When $\bar{\alpha}_t = 1$: Pure signal ($x_t = x_0$)
When $\bar{\alpha}_t = 0$: Pure noise ($x_t = \varepsilon$)
The schedule $\beta(t)$ determines how $\bar{\alpha}_t$ decays from 1 to 0

Relationship Summary¶

\[ \beta(t) \quad \xrightarrow{\text{integrate}} \quad \bar{\alpha}_t = \exp\left(-\int_0^t \beta(s)\,ds\right) \]

In practice:

You choose $\beta(t)$ (the noise schedule)
This determines $\bar{\alpha}_t$ via integration
Alternatively, you can choose $\bar{\alpha}_t$ directly and derive $\beta(t)$ from it

Example: For linear schedule $\beta(t) = \beta_{\min} + (\beta_{\max} - \beta_{\min})t$:

\[ \bar{\alpha}_t = \exp\left(-\int_0^t [\beta_{\min} + (\beta_{\max} - \beta_{\min})s]\,ds\right) = \exp\left(-\beta_{\min}t - \frac{1}{2}(\beta_{\max} - \beta_{\min})t^2\right) \]

Common Noise Schedule Choices¶

1. Linear Schedule¶

Formula:

$$

\beta(t) = \beta_{\min} + (\beta_{\max} - \beta_{\min}) \cdot t $$

Properties:

Simple and interpretable
Noise increases linearly from $\beta_{\min}$ to $\beta_{\max}$
Used in early DDPM papers (Ho et al., 2020)

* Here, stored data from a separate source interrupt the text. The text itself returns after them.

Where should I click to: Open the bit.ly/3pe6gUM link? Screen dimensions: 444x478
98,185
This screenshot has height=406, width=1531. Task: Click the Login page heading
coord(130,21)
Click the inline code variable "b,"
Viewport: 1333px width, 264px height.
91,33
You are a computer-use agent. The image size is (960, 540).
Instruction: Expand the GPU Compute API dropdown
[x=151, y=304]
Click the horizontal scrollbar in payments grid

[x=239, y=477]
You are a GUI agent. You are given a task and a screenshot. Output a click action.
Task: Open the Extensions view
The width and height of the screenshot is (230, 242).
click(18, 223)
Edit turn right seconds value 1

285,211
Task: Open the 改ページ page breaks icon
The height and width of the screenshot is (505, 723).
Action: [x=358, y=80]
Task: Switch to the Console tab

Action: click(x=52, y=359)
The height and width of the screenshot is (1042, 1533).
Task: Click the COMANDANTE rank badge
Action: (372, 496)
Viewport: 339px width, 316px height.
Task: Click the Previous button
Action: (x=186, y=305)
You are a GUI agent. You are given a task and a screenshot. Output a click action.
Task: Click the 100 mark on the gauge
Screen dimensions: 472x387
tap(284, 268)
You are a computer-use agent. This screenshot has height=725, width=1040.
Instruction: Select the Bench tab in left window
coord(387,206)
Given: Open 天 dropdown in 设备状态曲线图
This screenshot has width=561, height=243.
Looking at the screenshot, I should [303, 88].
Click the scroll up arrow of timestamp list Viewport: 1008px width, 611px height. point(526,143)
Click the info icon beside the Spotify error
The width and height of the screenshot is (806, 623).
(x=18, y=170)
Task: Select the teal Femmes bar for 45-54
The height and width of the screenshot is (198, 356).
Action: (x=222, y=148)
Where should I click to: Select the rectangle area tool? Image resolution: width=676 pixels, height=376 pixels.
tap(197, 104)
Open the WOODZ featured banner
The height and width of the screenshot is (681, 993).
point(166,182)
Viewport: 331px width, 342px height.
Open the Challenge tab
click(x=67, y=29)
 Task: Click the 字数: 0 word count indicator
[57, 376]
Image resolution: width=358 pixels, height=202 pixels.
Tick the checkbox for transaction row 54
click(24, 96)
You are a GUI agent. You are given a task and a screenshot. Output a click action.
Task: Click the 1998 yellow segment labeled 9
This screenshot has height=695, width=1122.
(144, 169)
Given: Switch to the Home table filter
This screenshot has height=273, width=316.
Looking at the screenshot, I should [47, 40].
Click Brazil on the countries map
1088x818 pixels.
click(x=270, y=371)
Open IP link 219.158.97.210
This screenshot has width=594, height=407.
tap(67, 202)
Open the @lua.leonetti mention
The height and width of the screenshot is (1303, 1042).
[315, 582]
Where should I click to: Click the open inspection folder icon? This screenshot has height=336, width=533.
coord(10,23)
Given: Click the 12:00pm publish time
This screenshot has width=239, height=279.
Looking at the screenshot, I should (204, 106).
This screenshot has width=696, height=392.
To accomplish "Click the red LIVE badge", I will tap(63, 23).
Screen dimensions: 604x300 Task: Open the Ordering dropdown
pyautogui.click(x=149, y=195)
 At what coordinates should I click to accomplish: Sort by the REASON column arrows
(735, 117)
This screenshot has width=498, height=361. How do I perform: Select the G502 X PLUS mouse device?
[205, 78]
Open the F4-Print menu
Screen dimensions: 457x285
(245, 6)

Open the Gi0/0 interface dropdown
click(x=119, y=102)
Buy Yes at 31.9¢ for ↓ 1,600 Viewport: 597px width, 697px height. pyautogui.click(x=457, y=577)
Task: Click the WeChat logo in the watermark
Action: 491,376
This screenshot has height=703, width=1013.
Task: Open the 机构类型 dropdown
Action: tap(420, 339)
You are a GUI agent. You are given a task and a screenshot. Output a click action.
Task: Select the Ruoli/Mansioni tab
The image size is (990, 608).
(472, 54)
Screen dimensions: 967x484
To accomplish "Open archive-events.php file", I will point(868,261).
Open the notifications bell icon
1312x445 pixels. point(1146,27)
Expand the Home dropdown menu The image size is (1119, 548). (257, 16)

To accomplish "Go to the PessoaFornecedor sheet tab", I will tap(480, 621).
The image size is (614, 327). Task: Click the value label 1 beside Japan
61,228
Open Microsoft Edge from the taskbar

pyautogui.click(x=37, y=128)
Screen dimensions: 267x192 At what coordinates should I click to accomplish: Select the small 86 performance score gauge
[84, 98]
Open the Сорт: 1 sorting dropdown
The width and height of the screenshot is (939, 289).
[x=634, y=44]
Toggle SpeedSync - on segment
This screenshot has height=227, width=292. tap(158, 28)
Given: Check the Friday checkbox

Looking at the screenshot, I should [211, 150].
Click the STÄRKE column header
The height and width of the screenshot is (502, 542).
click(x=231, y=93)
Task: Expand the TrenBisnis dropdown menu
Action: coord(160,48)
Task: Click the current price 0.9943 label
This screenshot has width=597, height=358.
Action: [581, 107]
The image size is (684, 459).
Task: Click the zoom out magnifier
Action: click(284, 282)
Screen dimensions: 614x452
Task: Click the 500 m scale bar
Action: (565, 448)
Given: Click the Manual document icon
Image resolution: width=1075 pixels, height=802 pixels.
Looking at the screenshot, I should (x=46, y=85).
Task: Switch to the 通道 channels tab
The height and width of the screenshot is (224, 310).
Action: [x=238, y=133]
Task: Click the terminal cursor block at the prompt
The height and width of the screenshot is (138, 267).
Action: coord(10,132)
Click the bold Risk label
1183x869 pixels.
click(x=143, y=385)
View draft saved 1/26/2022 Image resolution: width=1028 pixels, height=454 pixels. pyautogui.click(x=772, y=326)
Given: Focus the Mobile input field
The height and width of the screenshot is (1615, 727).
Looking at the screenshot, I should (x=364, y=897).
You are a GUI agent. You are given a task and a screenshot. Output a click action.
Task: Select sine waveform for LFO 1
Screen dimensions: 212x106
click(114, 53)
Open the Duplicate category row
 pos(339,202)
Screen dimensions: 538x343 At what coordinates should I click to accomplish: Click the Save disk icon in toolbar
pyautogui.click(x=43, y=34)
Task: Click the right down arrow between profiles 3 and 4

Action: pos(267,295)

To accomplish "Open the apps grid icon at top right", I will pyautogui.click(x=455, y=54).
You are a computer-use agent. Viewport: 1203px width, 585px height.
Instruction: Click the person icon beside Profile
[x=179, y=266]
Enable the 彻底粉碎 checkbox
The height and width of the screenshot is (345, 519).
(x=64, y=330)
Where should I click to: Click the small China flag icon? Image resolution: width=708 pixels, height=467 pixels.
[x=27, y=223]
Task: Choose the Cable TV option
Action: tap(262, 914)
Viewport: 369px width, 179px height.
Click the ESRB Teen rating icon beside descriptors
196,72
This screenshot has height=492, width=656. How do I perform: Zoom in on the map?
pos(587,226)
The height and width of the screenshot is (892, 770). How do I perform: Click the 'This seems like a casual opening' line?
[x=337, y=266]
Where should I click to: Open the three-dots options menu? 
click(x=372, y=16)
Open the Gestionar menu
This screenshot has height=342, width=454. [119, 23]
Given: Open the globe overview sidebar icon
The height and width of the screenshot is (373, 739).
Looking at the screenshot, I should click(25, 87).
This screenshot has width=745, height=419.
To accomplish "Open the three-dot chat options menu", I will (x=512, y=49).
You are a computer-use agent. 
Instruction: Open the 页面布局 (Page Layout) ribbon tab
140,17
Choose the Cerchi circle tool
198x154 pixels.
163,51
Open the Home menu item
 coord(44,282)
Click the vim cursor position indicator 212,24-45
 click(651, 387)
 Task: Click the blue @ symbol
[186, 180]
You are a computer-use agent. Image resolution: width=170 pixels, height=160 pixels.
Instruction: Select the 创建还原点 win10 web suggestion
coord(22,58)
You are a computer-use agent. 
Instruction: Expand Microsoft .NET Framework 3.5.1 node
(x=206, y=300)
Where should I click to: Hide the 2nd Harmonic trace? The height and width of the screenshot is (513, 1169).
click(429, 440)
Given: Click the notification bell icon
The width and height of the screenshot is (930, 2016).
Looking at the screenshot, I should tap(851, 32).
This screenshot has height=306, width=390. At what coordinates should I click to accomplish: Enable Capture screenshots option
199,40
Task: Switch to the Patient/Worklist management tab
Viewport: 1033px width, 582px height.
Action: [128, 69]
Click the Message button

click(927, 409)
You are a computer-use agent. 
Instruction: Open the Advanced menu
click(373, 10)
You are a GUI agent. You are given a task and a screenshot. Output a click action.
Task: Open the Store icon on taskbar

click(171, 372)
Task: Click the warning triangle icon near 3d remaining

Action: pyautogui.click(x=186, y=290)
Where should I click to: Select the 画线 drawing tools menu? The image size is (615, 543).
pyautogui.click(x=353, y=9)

Typical values: $\beta_{\min} = 0.0001$, $\beta_{\max} = 0.02$

Cumulative:

$$

\bar{\alpha}t = \exp\left(-\frac{1}{2}(\beta) t^2)\right) $$} t + \frac{1}{2}(\beta_{\max} - \beta_{\min

When to use: Good default for initial experiments and simple datasets.

2. Cosine Schedule¶

Formula:

$$

\beta(t) = 1 - \cos\left(\frac{\pi t}{2}\right) $$

Or in terms of $\bar{\alpha}_t$ directly:

$$

\bar{\alpha}_t = \cos\left(\frac{\pi t}{2}\right)^2 $$

Properties:

Noise increases slowly at first, then accelerates
Better preserves signal at early timesteps
Often produces higher quality samples
Popular in modern diffusion models (Nichol & Dhariwal, 2021)

Intuition: The cosine function starts flat (slow noise addition) and becomes steeper (faster noise addition) as $t \to 1$.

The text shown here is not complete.